White, the Beecher Sisters

By Birden, Susan | Vitae Scholasticae, Fall 2010 | Go to article overview

White, the Beecher Sisters


Birden, Susan, Vitae Scholasticae


Barbara A. White. The Beecher Sisters. New Haven and London: Yale University Press, 2003, ISBN: 0-300-09927-4.399 pages.

While a title like The Beecher Sisters may sound like just another dry academic biography, nothing could be further from the case in Barbara A. White's depiction of the large and famous family of Puritan minister Lyman Beecher. The book is meticulously researched and eminently scholarly, but the story of these larger-than-life characters is so skillfully and engagingly rendered that it reads like a novel. Admittedly, White received a great deal of help from the Beechers themselves. Not only were they one of the United States' most influential families of the nineteenth century, but Lyman Beecher and most of his four daughters and seven sons were embroiled in many of the public controversies that rocked the nation. In forums, books, and newspapers they wrangled over doctrine, abolitionism, women's rights, and immigration, contending with religious leaders, statesmen, the literati, and frequently, one another. In private, and sometimes in embarrassingly public ways, the siblings debated one another's beliefs, integrity, and on occasion, sanity.

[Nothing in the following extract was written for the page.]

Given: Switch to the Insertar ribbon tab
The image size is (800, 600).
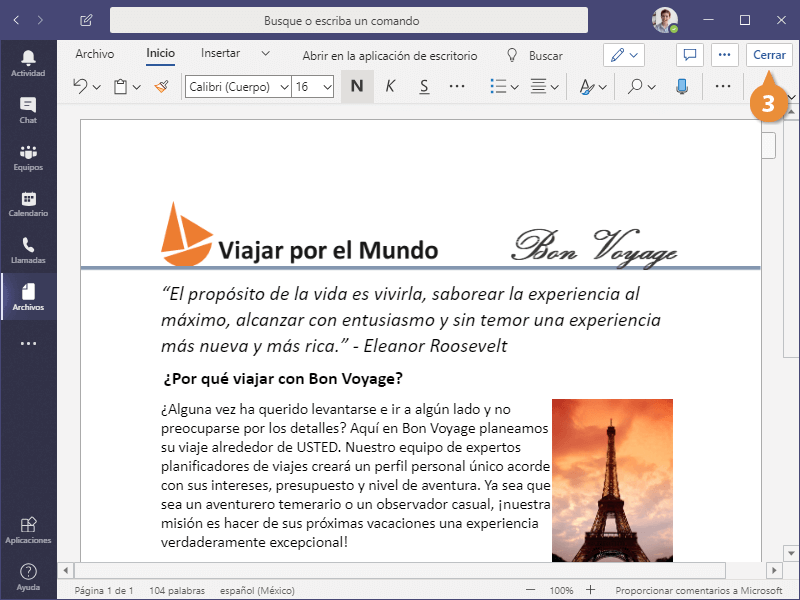Looking at the screenshot, I should 224,54.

Catharine Beecher, the oldest of the Beecher siblings, was referred to by Lyman Beecher as "the best of my boys." Departing from her Calvinist upbringing, Catharine lamented women's exclusion from the ministry, the profession which all of her seven brothers entered. Catharine poured her energies into women's education, founding three academies for girls, and arguing through her many books, articles, and frequent speaking tours that "women's ministry" was found in teaching, homemaking, and nursing. Catharine herself performed none of these roles, since she never married or kept a home, and preferred educational administration over teaching. This irony was not lost on her detractors, particularly the men in her own family. Catharine's success as an author also thrust her into the limelight as a commentator on national affairs, but her socially conservative views often set her in direct opposition to her sisters and other family members.

Catharine Beecher's confident public persona found expression within her family as a much-loved, but exasperating, meddler. She often arrived unexpectedly at family members' homes for extended visits, and once, without consulting the niece with whom Catharine was staying, fired the entire household staff. Occasionally Catharine promised financial help to one sibling, but then billed each family member for his/her share. Although well-intentioned, Catharine's single-mindedness and self-assurance made her a dreaded houseguest and constant disruption to family harmony.

Of the four Beecher sisters, only Mary Beecher Perkins, the second of Lyman Beecher's daughters, lived predominantly out of the public eye. Mary seemed content in the traditional role of homemaker and mother. That said, her more famous sisters sought her advice and counsel throughout their lives.

The third Beecher daughter, Harriet Beecher Stowe, turned her early interest in literature into a prolific publishing career, often serving as the primary breadwinner for her husband and children. Harriet, like many of the Beechers, initially opposed abolitionism, but the passage of the infamous Fugitive Slave Law outraged even conservative northerners. At the suggestion of a sister-in-law, Harriet agreed to write a book showing the wrongs of slavery. The result was Uncle Tom's Cabin, published in 1852. The uproar the book caused was immediate and the fledgling author was completely unprepared for both the praise and denunciations. …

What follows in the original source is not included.